Where is the best place to catch live bait on Jekyll island. Mullet or other larger sized baitfish. And does the marina shop on pier 1 sell live bait?


----------



## Railroader (Apr 13, 2005)

tulisiak.2 said:


> Where is the best place to catch live bait on Jekyll island. Mullet or other larger sized baitfish. And does the marina shop on pier 1 sell live bait?


I know of no live bait on Jekyll, but there are bait places on the St. Simons Causeway, Blythe Island Park, and also on Ga Hwy 520, about 15 miles towards Waycross. They'll have live shrimp, and the guy on 520 will sometimes have mud minnows. No one tries to keep mullet, that I know of...

Your best bet for mullet will be a cast net, and they'll be where you see 'em. They'll let you net at the Jekyll Wharf, and at the public boat ramp near the South end. You might get some in the Sound at the South end, St. Andrews picnic area, as well. 

Good luck.


----------



## bigphil (Jul 9, 2006)

Dont know if that shop sells it or not.

Usually catch it in the cast net on the south end and sometimes on the north end around the pier and up on driftwood beach side.

I prefer to catch mullet at SSI. Just seem to have better luck finding it their in the surf.

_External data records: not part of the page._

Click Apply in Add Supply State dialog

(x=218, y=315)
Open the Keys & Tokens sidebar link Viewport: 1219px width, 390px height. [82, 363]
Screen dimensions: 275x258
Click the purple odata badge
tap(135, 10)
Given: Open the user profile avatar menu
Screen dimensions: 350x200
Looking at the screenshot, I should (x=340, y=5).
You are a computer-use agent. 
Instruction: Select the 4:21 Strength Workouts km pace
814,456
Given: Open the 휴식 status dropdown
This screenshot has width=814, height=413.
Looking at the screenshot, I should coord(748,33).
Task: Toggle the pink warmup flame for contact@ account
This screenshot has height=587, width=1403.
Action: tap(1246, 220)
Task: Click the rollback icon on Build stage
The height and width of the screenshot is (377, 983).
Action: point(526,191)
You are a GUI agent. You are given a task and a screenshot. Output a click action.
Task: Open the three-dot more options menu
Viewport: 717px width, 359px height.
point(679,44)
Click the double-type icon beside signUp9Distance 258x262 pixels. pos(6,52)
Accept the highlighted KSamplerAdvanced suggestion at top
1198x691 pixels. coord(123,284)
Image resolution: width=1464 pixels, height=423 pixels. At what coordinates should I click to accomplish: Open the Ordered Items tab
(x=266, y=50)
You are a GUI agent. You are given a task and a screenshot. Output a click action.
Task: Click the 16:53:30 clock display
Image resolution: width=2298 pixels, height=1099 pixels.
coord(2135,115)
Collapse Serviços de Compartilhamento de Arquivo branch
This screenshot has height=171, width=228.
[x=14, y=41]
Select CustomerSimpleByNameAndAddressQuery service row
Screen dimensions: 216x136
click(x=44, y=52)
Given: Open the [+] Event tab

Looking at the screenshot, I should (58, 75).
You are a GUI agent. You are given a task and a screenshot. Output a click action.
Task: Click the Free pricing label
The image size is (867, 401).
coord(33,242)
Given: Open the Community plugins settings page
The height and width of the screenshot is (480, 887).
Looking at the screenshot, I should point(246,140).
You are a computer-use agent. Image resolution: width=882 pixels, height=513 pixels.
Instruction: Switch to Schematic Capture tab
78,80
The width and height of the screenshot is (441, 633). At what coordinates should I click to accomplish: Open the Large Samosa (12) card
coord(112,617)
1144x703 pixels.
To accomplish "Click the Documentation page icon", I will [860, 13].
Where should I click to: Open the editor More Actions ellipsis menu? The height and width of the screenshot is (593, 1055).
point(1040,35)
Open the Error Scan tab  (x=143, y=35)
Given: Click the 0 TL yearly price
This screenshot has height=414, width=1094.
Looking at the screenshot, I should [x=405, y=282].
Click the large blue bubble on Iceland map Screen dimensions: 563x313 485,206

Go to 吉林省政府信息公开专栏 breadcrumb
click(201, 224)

Oh, you need to be nice to the shrimpers on the south end of the island.  When all else fails, you can pick it out of their nets.


----------



## lazy fisherman (Jul 1, 2006)

I've seen big schools of menhaden at Jekyll, too. Was fishing the old bridge and they were thick enough that I snagged one on a lure by accident. I've also seen them off the driftwood beach. That was in early May, don't know if they're seasonal or not.


----------